[FRIAM] for the optimists

Marcus Daniels marcus at snoutfarm.com
Sat Jul 3 18:42:22 EDT 2021


Nova had an episode on this recently.  It was really pretty interesting.

From: Friam <friam-bounces at redfish.com> On Behalf Of Frank Wimberly
Sent: Saturday, July 3, 2021 2:42 PM
To: The Friday Morning Applied Complexity Coffee Group <friam at redfish.com>
Subject: Re: [FRIAM] for the optimists

And by the way, I think flying cars would be a disaster — a three dimensional traffic jam.
With many deaths.  I used to fly airplanes regularly.  It's nontrivial and I don't see how the capacity to be a car too makes it easier.

---
Frank C. Wimberly
140 Calle Ojo Feliz,
Santa Fe, NM 87505

505 670-9918
Santa Fe, NM

On Sat, Jul 3, 2021, 3:10 PM Barry MacKichan <barry.mackichan at mackichan.com<mailto:barry.mackichan at mackichan.com>> wrote:

I’m not prepared to weigh in on any long discussion, but my impression is that the reason that the inventions after 1960 pale in comparison with them before is that the low-hanging fruit that really makes life easier (electricity, public health infrastructure like sewage treatment and clean water, fast transportation) was all invented earlier.

The invention of computers — aided by the space race and DARPA — made some things easier, but the record there is ambiguous. My sense now is that the changes now are driven by advertising and marketing. Google and Facebook are in the advertising business, and it’s hard to claim that is an improvement for the majority of people. Software used to be about building enabling tools, but for the last 25 years it seems like a part of the advertising industry.

The OECD study may have be just correlation, not causation. See https://www.tylervigen.com/spurious-correlations and, especially, https://twitter.com/bioluisinho/status/1224404802693668864?lang=en

—Barry

And by the way, I think flying cars would be a disaster — a three dimensional traffic jam.

—Barry

On 1 Jul 2021, at 12:43, uǝlƃ ☤>$ wrote:

Your Book Review: Where's My Flying Car?
https://astralcodexten.substack.com/p/your-book-review-wheres-my-flying

Is the following claim made by the author of the book (Hall - seemingly accepted by the author of the review) largely accurate? I ask because it's a common liberal talking point that publicly funded R&D has resulted in the majority of the tech we rely on in *modern* life. I'm terrible at history.
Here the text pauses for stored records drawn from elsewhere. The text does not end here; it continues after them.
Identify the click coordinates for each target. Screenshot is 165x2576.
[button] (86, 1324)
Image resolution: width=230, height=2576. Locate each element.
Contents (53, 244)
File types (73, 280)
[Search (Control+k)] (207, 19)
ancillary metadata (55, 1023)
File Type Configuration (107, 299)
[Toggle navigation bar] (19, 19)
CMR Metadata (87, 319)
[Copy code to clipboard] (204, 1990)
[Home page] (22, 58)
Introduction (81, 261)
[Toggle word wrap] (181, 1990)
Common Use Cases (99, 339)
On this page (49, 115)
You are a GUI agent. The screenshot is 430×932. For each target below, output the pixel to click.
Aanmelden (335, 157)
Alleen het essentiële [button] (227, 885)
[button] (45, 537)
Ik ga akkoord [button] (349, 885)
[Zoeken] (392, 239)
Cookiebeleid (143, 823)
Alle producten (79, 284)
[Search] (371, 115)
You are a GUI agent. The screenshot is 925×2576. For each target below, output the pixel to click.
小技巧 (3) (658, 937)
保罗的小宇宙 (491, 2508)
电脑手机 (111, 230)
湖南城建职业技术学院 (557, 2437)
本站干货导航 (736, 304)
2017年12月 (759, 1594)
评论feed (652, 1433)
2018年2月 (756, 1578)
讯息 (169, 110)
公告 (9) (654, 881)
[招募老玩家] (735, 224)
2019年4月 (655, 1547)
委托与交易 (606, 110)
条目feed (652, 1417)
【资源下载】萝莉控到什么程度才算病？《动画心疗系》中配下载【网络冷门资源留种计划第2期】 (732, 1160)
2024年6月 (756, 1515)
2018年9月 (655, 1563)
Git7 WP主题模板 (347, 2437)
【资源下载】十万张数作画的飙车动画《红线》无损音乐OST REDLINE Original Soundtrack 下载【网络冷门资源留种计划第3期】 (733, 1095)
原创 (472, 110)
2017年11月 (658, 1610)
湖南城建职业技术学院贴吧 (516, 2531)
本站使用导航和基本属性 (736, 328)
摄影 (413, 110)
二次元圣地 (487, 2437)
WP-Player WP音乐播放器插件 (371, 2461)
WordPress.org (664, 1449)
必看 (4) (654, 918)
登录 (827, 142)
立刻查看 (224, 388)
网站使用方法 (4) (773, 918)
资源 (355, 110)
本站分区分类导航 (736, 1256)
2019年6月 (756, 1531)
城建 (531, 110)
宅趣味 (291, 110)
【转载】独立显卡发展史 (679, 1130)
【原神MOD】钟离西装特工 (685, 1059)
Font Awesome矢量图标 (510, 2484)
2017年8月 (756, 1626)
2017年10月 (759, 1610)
Hall blames public funding for science. Not just for nanotech, but for actually hurting progress in general. (I’ve never heard anyone before say government-funded science was bad for science!) “[The] great innovations that made the major quality-of-life improvements came largely before 1960: refrigerators, freezers, vacuum cleaners, gas and electric stoves, and washing machines; indoor plumbing, detergent, and deodorants; electric lights; cars, trucks, and buses; tractors and combines; fertilizer; air travel, containerized freight, the vacuum tube and the transistor; the telegraph, telephone, phonograph, movies, radio, and television—and they were all developed privately.” “A survey and analysis performed by the OECD in 2005 found, to their surprise, that while private R&D had a positive 0.26 correlation with economic growth, government funded R&D had a negative 0.37 correlation!” “Centralized funding of an intellectual elite makes it easier for cadres, cliques, and the politically skilled to gain control of a field, and they by their nature are resistant to new, outside, non-Ptolemaic ideas.” This is what happened to nanotech; there was a huge amount of buzz, culminating in $500 million dollars of funding under Clinton in 1990. This huge prize kicked off an academic civil war, and the fledgling field of nanotech lost hard to the more established field of material science. Material science rebranded as “nanotech”, trashed the reputation of actual nanotech (to make sure they won the competition for the grant money), and took all the funding for themselves. Nanotech never recovered.